# Provided records
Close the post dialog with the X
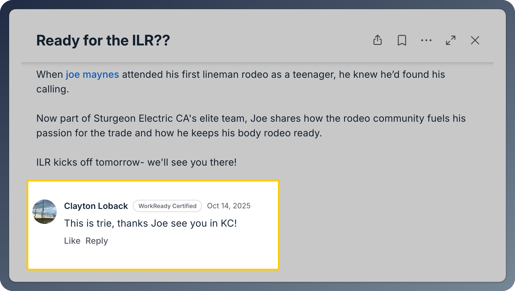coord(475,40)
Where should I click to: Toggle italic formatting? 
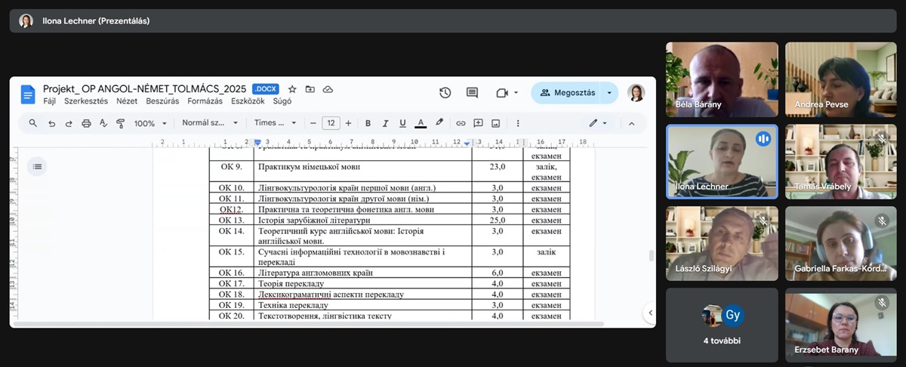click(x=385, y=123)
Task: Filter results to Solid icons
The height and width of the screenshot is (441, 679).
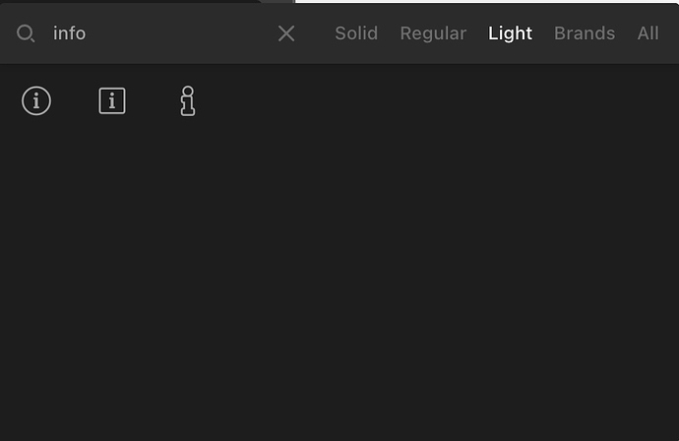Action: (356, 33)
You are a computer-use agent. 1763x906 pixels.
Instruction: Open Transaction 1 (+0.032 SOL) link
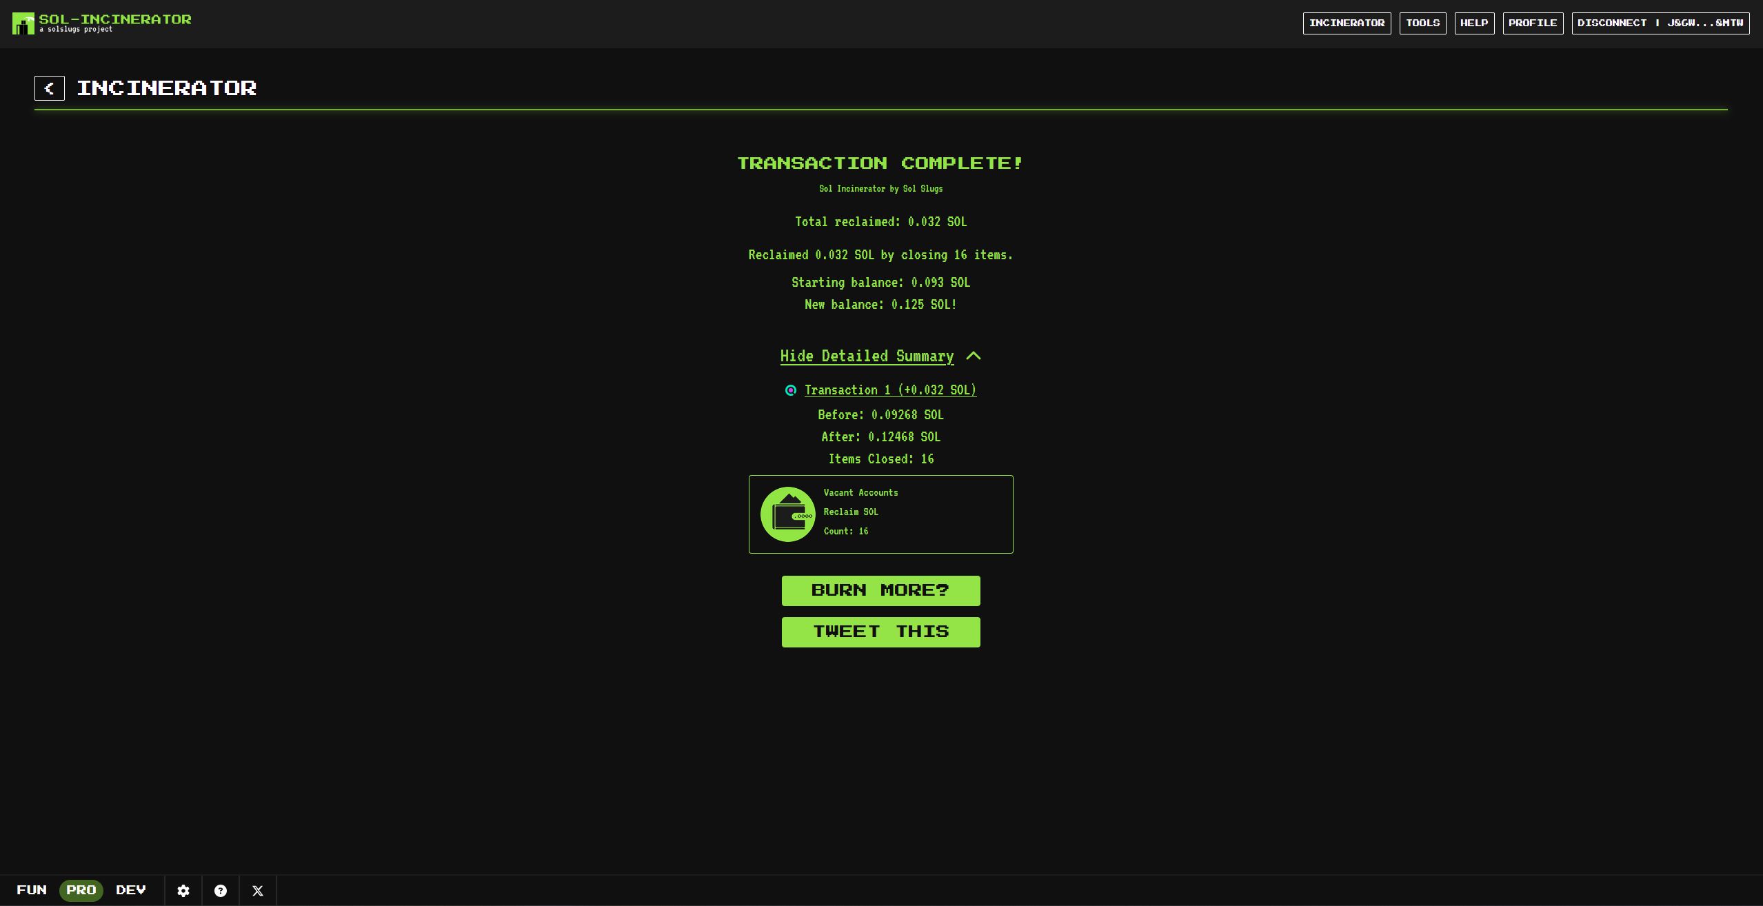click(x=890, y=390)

# Task prompt
Rewrite the text of all the records above with "Filter results" replaced by "Narrow results" and everything else unchanged. Leave out the pictures.

# Response to this task
Close the post dialog with the X
coord(475,40)
Where should I click to: Toggle italic formatting? 
click(x=385, y=123)
Task: Narrow results to Solid icons
The height and width of the screenshot is (441, 679).
Action: (356, 33)
You are a computer-use agent. 1763x906 pixels.
Instruction: Open Transaction 1 (+0.032 SOL) link
click(x=890, y=390)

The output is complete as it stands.